# [DESCRIPTION OF THE TASK]
Copy the data below, changing each "Instruction" to "Command" and leaving everything else as it is.

# [DATA SUPPLIED]
★ ★ ★ ★ ★

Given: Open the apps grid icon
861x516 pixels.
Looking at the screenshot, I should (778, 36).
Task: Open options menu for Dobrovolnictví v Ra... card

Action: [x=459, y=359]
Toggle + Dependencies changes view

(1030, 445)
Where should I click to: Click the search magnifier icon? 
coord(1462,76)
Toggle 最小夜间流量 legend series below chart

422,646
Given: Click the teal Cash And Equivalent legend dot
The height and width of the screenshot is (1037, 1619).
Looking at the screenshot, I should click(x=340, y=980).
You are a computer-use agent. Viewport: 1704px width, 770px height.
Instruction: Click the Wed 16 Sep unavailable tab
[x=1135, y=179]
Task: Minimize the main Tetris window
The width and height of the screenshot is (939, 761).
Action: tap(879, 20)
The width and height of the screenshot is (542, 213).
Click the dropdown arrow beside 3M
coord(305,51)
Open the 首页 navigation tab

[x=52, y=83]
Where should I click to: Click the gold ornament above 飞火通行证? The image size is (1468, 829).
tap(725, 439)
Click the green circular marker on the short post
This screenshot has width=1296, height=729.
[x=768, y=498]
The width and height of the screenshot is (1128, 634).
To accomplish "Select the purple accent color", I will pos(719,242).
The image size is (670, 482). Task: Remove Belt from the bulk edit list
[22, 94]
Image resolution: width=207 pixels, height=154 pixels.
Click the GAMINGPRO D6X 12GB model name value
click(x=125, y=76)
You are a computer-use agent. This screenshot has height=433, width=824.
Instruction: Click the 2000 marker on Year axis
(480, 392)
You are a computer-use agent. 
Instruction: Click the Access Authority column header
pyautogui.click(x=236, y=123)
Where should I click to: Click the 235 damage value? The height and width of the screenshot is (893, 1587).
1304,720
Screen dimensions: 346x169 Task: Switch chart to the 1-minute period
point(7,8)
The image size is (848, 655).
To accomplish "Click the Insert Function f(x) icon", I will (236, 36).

★ ★ ★ ★ ★

# [SOLVED EXERCISE]
Given: Open the apps grid icon
861x516 pixels.
Looking at the screenshot, I should (778, 36).
Task: Open options menu for Dobrovolnictví v Ra... card

Action: [x=459, y=359]
Toggle + Dependencies changes view

(1030, 445)
Where should I click to: Click the search magnifier icon? 
coord(1462,76)
Toggle 最小夜间流量 legend series below chart

422,646
Given: Click the teal Cash And Equivalent legend dot
The height and width of the screenshot is (1037, 1619).
Looking at the screenshot, I should click(x=340, y=980).
You are a computer-use agent. Viewport: 1704px width, 770px height.
Command: Click the Wed 16 Sep unavailable tab
[x=1135, y=179]
Task: Minimize the main Tetris window
The width and height of the screenshot is (939, 761).
Action: tap(879, 20)
The width and height of the screenshot is (542, 213).
Click the dropdown arrow beside 3M
coord(305,51)
Open the 首页 navigation tab

[x=52, y=83]
Where should I click to: Click the gold ornament above 飞火通行证? The image size is (1468, 829).
tap(725, 439)
Click the green circular marker on the short post
This screenshot has width=1296, height=729.
[x=768, y=498]
The width and height of the screenshot is (1128, 634).
To accomplish "Select the purple accent color", I will pos(719,242).
The image size is (670, 482). Task: Remove Belt from the bulk edit list
[22, 94]
Image resolution: width=207 pixels, height=154 pixels.
Click the GAMINGPRO D6X 12GB model name value
click(x=125, y=76)
You are a computer-use agent. This screenshot has height=433, width=824.
Command: Click the 2000 marker on Year axis
(480, 392)
You are a computer-use agent. 
Command: Click the Access Authority column header
pyautogui.click(x=236, y=123)
Where should I click to: Click the 235 damage value? The height and width of the screenshot is (893, 1587).
1304,720
Screen dimensions: 346x169 Task: Switch chart to the 1-minute period
point(7,8)
The image size is (848, 655).
To accomplish "Click the Insert Function f(x) icon", I will (236, 36).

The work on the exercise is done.